Двухэтажная усадьба бледно желтого цвета с белыми классическими колоннами в окружении стриженных кустов содержалась в полном порядке, что говорило о благополучии хозяев. Так было далеко не со всеми помещичьими домами в эти времена.
Полицейские спешились. Из пристройки выскочил белобрысый парень, нос картошкой, лет пятнадцати или шестнадцати.
– Петька, возьми лошадей. Людмила Павловна дома?
– Да вот же она!
Управляющая имением, одетая в строгое серое платье, показалась на ступенях крыльца.
– Иван? Какие новости о Михаиле? – обеспокоенно спросила она.
–
Добрый день, Людмила Павловна. Пока ничего не могу сказать. Это пристав Илья Петрович Столбов. Он приехал поговорить с Вами, хочет помочь Михаилу.
– Если так, то милости просим в дом, – управляющая оглядела Столбова с ног до головы. Они прошли в дом и поднялись на второй этаж, как раз в ту комнату, где проходил тот злополучный ужин.

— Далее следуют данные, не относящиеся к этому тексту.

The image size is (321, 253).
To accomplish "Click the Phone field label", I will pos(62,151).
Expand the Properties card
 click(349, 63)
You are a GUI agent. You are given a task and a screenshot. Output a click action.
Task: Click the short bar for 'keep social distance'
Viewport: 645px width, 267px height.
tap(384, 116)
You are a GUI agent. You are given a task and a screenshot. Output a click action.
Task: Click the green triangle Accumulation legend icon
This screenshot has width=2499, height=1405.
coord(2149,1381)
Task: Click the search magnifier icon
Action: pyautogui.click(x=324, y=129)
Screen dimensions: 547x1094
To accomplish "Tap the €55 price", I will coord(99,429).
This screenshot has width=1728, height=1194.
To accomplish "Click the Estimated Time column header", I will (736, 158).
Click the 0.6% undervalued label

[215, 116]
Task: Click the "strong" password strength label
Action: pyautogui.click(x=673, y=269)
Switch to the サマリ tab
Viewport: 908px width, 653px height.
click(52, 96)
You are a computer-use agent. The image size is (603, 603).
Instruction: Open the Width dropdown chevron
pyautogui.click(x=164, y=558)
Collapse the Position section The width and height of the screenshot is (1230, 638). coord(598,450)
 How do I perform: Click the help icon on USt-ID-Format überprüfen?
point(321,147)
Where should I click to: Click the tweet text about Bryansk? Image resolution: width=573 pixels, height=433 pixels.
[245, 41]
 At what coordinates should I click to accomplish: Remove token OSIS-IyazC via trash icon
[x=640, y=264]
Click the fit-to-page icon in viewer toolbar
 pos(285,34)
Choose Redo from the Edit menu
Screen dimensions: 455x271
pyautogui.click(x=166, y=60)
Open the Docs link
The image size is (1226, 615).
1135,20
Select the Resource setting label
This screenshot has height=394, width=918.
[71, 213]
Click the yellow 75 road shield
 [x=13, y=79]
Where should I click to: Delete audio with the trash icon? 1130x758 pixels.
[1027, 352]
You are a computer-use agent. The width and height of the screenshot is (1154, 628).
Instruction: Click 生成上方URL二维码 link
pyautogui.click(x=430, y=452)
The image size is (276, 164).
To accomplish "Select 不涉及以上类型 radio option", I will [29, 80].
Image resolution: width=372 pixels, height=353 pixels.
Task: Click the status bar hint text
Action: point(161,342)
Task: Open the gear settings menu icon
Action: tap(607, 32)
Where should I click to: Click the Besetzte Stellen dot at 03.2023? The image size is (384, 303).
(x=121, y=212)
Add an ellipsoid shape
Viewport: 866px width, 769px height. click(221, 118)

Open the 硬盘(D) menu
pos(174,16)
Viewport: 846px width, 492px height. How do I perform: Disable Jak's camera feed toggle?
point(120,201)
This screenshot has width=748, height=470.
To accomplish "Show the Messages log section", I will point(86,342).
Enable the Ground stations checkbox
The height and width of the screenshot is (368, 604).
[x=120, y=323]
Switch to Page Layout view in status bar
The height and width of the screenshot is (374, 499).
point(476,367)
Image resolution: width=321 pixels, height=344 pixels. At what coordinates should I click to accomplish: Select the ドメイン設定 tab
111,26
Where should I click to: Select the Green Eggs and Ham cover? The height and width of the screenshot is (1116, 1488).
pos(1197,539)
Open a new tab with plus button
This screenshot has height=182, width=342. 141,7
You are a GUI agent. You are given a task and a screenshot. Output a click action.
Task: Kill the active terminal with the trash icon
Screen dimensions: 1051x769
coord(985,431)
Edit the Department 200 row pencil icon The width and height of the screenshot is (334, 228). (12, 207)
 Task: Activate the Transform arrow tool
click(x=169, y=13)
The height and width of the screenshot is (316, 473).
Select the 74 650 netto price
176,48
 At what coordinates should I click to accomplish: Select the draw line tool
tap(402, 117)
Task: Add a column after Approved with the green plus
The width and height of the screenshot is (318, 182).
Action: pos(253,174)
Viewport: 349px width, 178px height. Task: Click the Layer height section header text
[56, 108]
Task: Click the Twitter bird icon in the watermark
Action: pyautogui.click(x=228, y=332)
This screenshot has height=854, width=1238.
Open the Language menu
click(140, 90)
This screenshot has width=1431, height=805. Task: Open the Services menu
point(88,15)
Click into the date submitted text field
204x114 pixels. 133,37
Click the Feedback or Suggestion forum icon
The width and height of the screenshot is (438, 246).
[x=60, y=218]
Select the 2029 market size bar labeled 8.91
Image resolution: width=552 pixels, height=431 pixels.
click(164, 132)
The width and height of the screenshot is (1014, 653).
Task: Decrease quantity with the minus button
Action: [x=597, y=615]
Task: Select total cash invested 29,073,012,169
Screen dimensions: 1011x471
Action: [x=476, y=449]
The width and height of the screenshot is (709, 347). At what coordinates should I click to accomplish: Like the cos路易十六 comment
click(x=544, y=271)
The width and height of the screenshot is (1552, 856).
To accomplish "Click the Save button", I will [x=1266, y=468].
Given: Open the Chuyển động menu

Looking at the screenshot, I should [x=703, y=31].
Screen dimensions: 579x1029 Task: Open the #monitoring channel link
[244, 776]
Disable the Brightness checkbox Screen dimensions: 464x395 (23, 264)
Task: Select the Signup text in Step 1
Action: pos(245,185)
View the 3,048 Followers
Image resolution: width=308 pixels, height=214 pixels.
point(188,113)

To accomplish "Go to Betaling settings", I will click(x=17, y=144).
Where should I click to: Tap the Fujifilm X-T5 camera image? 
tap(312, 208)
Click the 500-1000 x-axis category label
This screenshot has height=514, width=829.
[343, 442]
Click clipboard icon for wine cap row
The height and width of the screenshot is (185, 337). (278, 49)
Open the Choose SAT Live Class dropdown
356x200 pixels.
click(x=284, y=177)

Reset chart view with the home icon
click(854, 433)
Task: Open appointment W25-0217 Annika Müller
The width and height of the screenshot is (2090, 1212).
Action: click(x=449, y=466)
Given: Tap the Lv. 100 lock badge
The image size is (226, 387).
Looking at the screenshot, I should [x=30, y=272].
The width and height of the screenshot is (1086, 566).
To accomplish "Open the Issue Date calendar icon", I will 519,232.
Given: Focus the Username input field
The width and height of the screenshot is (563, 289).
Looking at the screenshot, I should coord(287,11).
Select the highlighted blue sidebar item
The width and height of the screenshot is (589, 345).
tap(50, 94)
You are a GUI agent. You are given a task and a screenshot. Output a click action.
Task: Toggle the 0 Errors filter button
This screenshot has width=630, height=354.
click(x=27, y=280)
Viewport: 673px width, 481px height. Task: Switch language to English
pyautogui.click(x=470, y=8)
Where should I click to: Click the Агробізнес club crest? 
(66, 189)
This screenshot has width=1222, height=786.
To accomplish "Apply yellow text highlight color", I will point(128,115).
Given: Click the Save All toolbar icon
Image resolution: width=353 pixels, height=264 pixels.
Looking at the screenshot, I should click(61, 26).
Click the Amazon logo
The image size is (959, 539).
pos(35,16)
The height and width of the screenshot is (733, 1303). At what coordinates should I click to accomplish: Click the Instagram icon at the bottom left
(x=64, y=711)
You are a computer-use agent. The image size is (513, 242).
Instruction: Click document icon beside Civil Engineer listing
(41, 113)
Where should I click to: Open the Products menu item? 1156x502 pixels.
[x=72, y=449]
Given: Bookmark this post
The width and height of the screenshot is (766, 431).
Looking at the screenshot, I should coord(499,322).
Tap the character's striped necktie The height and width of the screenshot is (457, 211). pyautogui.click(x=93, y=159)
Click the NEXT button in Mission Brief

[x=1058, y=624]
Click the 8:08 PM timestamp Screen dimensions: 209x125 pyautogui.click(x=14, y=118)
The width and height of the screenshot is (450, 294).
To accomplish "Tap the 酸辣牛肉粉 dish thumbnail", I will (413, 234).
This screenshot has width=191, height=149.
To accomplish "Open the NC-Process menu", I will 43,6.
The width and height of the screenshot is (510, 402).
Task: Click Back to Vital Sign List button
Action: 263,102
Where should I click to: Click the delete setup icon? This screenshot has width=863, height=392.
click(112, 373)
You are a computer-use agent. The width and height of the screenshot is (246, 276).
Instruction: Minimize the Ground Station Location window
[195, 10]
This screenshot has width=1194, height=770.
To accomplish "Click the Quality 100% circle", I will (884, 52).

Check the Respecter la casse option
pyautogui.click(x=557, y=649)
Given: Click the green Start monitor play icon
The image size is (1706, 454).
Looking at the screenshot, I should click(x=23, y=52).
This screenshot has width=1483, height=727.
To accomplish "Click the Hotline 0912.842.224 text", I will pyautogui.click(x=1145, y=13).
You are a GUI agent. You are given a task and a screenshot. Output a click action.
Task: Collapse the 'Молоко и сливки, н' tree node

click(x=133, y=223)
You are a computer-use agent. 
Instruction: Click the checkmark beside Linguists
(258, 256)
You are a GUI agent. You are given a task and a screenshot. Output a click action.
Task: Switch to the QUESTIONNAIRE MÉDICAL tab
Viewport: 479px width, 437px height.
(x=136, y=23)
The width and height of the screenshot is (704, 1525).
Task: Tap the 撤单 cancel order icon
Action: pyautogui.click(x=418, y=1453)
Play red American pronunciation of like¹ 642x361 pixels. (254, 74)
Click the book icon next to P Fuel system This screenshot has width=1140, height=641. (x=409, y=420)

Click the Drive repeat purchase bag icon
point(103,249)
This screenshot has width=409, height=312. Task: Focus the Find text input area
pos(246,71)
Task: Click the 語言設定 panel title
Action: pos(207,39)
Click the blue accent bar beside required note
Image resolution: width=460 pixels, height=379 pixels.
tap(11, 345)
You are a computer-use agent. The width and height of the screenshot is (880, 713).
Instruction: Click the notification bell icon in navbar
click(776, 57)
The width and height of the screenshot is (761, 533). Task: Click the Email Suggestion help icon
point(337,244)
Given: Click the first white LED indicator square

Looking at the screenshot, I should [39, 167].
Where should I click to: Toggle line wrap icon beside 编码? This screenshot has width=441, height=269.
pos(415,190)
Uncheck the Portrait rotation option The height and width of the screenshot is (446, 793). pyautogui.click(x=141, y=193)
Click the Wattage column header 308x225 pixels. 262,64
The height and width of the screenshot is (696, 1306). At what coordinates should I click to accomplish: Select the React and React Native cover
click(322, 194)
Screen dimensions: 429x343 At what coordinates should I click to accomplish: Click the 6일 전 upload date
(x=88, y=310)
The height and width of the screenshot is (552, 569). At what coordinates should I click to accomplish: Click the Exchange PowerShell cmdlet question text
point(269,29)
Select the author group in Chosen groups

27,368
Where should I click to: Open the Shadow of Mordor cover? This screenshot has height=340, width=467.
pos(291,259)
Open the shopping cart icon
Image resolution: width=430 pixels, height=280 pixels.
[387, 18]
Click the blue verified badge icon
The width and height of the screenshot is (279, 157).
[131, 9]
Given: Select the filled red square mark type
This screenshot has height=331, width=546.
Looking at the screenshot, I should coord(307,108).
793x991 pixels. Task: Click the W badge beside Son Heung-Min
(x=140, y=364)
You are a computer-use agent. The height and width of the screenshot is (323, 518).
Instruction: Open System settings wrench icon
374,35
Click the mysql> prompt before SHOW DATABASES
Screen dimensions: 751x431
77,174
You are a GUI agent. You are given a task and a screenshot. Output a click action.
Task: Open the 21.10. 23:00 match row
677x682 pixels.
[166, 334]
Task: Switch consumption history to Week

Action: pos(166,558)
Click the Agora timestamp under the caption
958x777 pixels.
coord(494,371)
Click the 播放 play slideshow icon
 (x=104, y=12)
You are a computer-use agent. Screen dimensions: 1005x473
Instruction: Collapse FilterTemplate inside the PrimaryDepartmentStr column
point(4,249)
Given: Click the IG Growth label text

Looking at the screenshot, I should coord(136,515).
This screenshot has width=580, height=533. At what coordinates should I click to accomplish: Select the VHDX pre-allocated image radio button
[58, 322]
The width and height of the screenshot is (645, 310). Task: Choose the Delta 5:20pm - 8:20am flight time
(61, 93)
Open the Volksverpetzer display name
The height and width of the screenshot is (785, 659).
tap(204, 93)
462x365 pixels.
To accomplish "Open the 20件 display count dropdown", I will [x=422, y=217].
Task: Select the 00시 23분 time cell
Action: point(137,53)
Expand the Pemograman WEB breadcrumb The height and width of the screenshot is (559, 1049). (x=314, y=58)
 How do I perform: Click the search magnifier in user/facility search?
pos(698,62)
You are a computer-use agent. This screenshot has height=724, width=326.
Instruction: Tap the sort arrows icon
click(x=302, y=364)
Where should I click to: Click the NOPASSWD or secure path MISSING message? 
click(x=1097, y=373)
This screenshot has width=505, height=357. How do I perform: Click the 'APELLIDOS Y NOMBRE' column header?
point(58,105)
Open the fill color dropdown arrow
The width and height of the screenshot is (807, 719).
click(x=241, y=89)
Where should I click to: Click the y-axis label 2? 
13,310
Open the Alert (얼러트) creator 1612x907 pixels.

О чем сразу упомянул Иван.
– Мы как раз здесь сидели тогда.
– Что-то хотите с дороги? – спросила управляющая.
– Чаю бы, – попросил Столбов.
– Хорошо. Располагайтесь, я схожу распоряжусь.
– Вы отсюда смотрели? – спросил пристав урядника, подойдя к окну, когда вышла Людмила Павловна.
– Да, – Трегубов тоже подошёл к окну. Медведев на лошади был вон там, напротив того куста, а Михаил перед ним в одном или двух метрах.
– О чём Вы хотите со мной поговорить? – управляющая вернулась и села за стол.
Столбов отодвинул стул и присел напротив. Трегубов разместился сбоку.
– Я бы хотел подробно разобрать, что здесь произошло, что за люди были. Может быть, это поможет Михаилу.
– Что ему сейчас грозит?
– Тюрьма или каторга, – пожал плечами пристав, – но, вероятно, есть какие смягчающие обстоятельства. Вы давно здесь работаете?